> Your instructions:
Every record below needs to be printed again exactly.

> Study material:
::::::

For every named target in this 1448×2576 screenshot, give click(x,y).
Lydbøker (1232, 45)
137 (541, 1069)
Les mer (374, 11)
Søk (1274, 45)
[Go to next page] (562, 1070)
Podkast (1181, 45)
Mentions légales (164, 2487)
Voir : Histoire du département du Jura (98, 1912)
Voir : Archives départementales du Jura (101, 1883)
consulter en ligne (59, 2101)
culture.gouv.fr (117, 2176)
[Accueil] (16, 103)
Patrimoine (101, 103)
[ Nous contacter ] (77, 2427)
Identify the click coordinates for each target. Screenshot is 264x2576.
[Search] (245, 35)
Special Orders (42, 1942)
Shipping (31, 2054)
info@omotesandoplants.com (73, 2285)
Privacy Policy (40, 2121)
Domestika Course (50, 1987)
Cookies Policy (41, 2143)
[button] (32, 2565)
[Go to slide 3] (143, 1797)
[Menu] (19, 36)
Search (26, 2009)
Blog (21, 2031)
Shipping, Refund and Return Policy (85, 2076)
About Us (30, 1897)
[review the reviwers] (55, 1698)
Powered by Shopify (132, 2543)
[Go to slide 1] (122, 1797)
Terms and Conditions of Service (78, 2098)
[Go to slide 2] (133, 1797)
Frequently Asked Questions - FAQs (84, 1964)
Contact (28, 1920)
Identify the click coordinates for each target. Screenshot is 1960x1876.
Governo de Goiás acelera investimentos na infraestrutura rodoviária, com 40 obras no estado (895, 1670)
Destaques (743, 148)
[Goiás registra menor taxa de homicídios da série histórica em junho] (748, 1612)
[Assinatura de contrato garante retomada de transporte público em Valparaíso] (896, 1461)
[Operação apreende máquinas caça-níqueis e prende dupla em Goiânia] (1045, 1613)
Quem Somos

::::::

> Task output:
For every named target in this 1448×2576 screenshot, give click(x,y).
Lydbøker (1232, 45)
137 (541, 1069)
Les mer (374, 11)
Søk (1274, 45)
[Go to next page] (562, 1070)
Podkast (1181, 45)
Mentions légales (164, 2487)
Voir : Histoire du département du Jura (98, 1912)
Voir : Archives départementales du Jura (101, 1883)
consulter en ligne (59, 2101)
culture.gouv.fr (117, 2176)
[Accueil] (16, 103)
Patrimoine (101, 103)
[ Nous contacter ] (77, 2427)
Identify the click coordinates for each target. Screenshot is 264x2576.
[Search] (245, 35)
Special Orders (42, 1942)
Shipping (31, 2054)
info@omotesandoplants.com (73, 2285)
Privacy Policy (40, 2121)
Domestika Course (50, 1987)
Cookies Policy (41, 2143)
[button] (32, 2565)
[Go to slide 3] (143, 1797)
[Menu] (19, 36)
Search (26, 2009)
Blog (21, 2031)
Shipping, Refund and Return Policy (85, 2076)
About Us (30, 1897)
[review the reviwers] (55, 1698)
Powered by Shopify (132, 2543)
[Go to slide 1] (122, 1797)
Terms and Conditions of Service (78, 2098)
[Go to slide 2] (133, 1797)
Frequently Asked Questions - FAQs (84, 1964)
Contact (28, 1920)
Identify the click coordinates for each target. Screenshot is 1960x1876.
Governo de Goiás acelera investimentos na infraestrutura rodoviária, com 40 obras no estado (895, 1670)
Destaques (743, 148)
[Goiás registra menor taxa de homicídios da série histórica em junho] (748, 1612)
[Assinatura de contrato garante retomada de transporte público em Valparaíso] (896, 1461)
[Operação apreende máquinas caça-níqueis e prende dupla em Goiânia] (1045, 1613)
Quem Somos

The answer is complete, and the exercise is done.